Drinking Coffee May Lower your Risk of Diabetes
Researchers found that people who increased their coffee consumption by at least one cup per day over a number of years (four to be exact) were 11 percent less likely to get type 2 diabetes compared with people who didn't change their coffee-drinking habits.
Those who had consistently higher coffee consumption - three or more cups a day - had a 37 percent lower risk than people who consistently drank one or fewer cups a day, researchers found.
"Coffee is pretty fascinating," Shilpa Bhupathiraju, a nutritional epidemiologist at the Harvard School of Public Health and the lead author of the paper, said according to a Los Angeles Times report. "It seems to be associated with a lower risk for many chronic diseases."

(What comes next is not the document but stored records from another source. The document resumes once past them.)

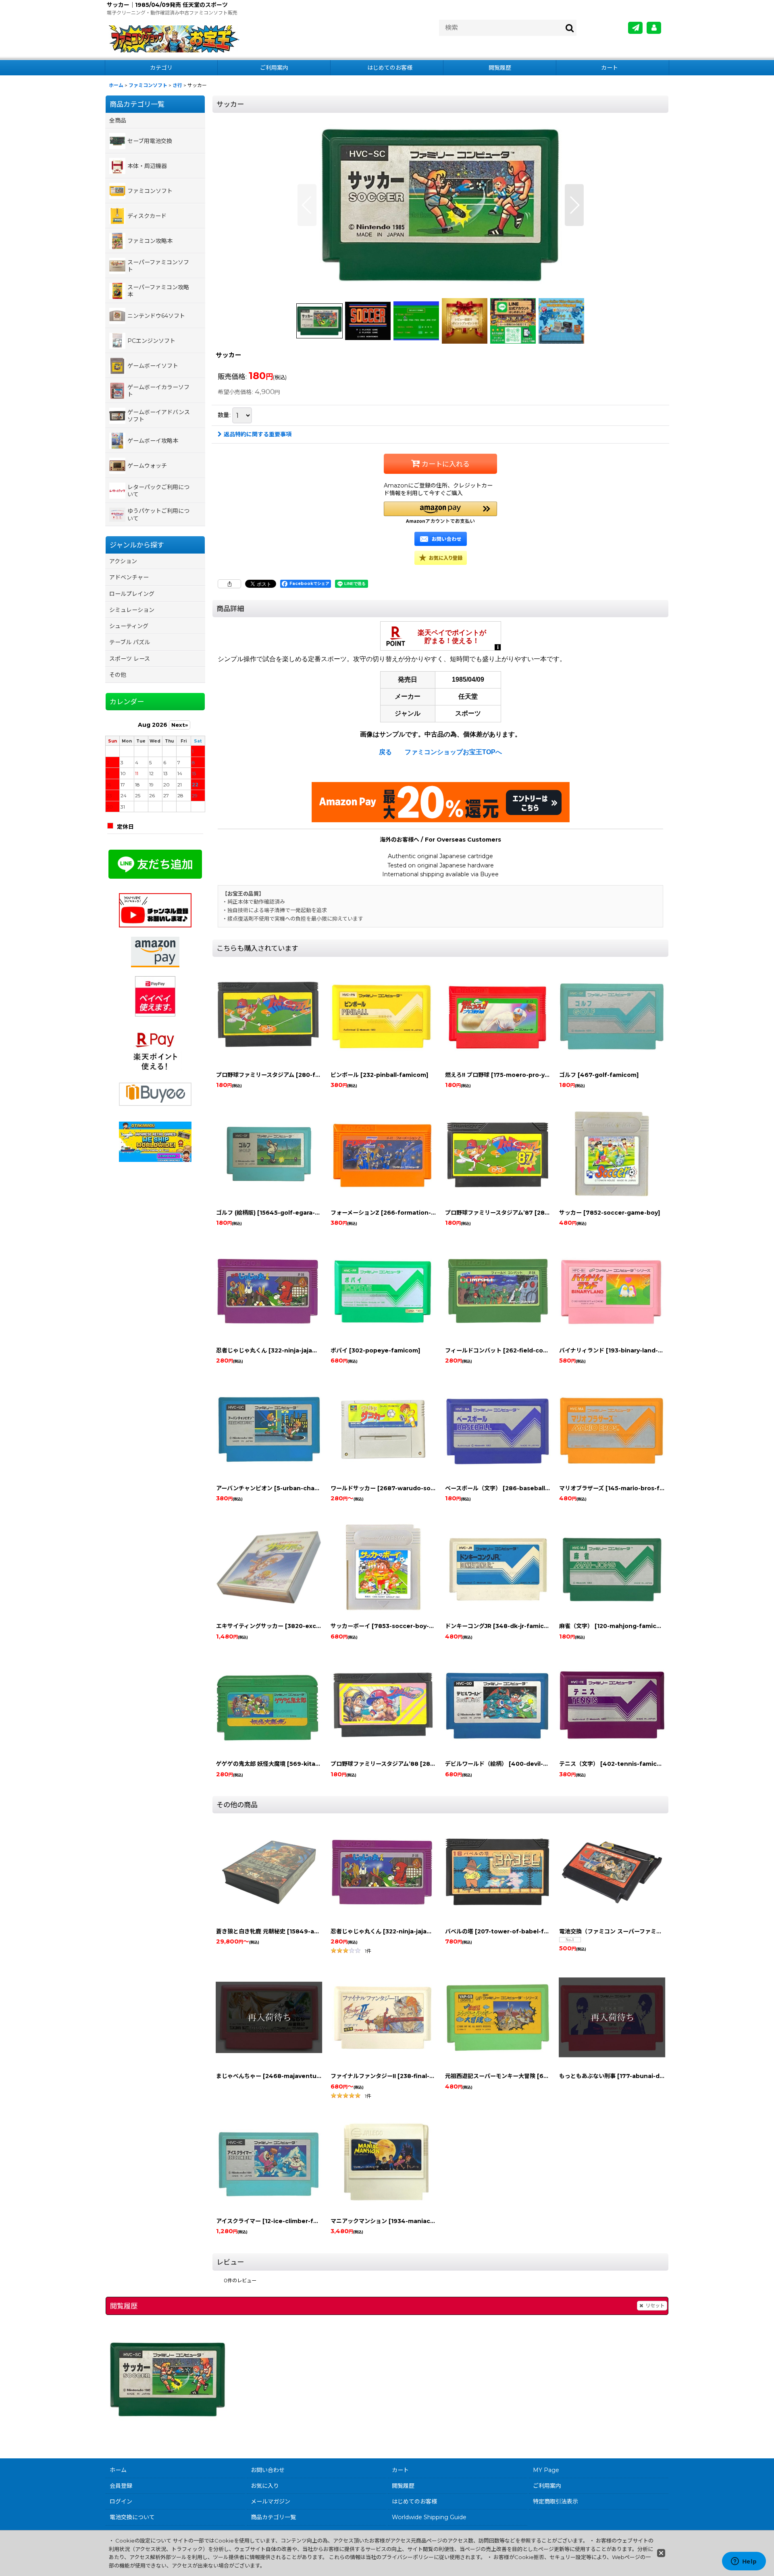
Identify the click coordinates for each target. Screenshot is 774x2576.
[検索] (570, 28)
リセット (655, 2305)
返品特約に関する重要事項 (257, 434)
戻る (385, 752)
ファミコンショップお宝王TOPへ (453, 752)
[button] (307, 205)
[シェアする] (229, 583)
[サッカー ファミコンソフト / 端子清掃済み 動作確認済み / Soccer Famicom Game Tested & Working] (441, 205)
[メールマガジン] (635, 28)
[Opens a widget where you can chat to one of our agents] (744, 2562)
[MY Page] (654, 28)
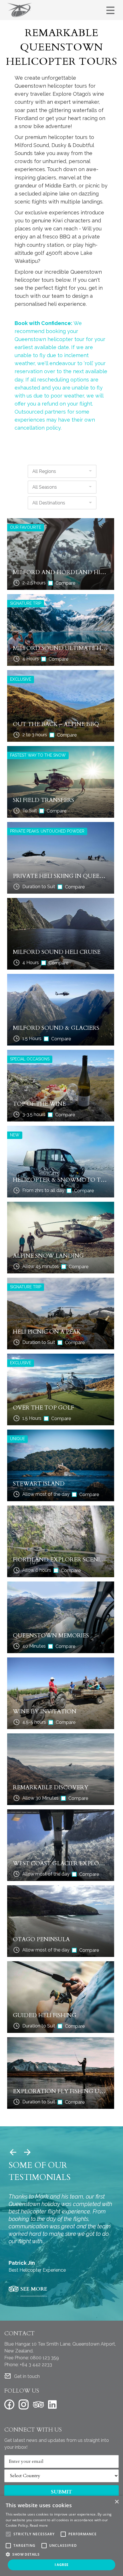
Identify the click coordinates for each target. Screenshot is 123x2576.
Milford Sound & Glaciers (56, 1028)
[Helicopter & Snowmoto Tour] (60, 1161)
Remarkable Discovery (50, 1787)
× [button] (116, 2502)
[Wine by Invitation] (60, 1693)
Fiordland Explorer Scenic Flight (60, 1559)
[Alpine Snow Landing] (60, 1237)
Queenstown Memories (51, 1635)
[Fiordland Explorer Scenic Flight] (60, 1541)
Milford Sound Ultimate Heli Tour (60, 648)
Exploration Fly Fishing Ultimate (60, 2091)
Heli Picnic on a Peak (47, 1332)
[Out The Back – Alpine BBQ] (60, 706)
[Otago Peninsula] (60, 1921)
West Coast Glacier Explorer (60, 1863)
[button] (61, 2554)
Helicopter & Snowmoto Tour (60, 1180)
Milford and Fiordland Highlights (60, 572)
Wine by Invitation (44, 1711)
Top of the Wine (39, 1104)
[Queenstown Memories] (60, 1617)
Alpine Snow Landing (48, 1256)
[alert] (61, 2536)
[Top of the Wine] (60, 1085)
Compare (65, 583)
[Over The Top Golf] (60, 1389)
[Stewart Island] (60, 1465)
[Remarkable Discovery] (60, 1769)
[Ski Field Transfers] (60, 782)
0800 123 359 (44, 2357)
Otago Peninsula (41, 1939)
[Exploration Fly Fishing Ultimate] (60, 2073)
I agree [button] (62, 2564)
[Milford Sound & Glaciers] (60, 1010)
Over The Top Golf (43, 1408)
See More (33, 2289)
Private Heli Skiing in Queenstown (60, 876)
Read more (39, 2525)
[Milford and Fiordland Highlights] (60, 554)
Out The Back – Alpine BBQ (56, 724)
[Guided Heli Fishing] (60, 1997)
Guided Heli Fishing (44, 2015)
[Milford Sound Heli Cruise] (60, 934)
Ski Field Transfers (43, 800)
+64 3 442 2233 (36, 2364)
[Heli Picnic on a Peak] (60, 1313)
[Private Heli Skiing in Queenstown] (60, 858)
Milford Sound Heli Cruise (56, 952)
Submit (61, 2491)
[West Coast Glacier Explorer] (60, 1845)
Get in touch (27, 2376)
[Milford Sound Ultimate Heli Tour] (60, 630)
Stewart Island (39, 1483)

On the flip side, those who lowered their coffee intake to less than one cup a day interestingly increased their odds of developing type 2 diabetes by 17 percent.
Despite what some may think, it is not the caffeine that gives coffee these preventative powers, but a certain chemical ingredient.
"We know that phenolic compounds in coffee improves glucose metabolism in animal models," Bhupathiraju said. "Coffee is also a really good source of magnesium, which has been associated with a lower risk of Type 2 diabetes."
Based on that assumption alone, you would think that drinking decaffeinated coffee would lower type 2 diabetes risk just as well as caffeinated coffee. Decaffeinated coffee does normally have preventative effects against type 2 diabetes, but drinking more of it did not significantly lower risk.
But, Bhupathiraju notes, running to the nearest Starbucks and drinking your fill of coffee is not the answer to evading type 2 diabetes.
"You can't get at causality with these studies," Bhupathiraju said. "You need a healthy body weight, a good diet and a healthy lifestyle.
And ordering a latte won't cut it either. The type of coffee involved in this study tended to be a simple eight-ounce cup of black coffee containing about 100 milligrams of caffeine.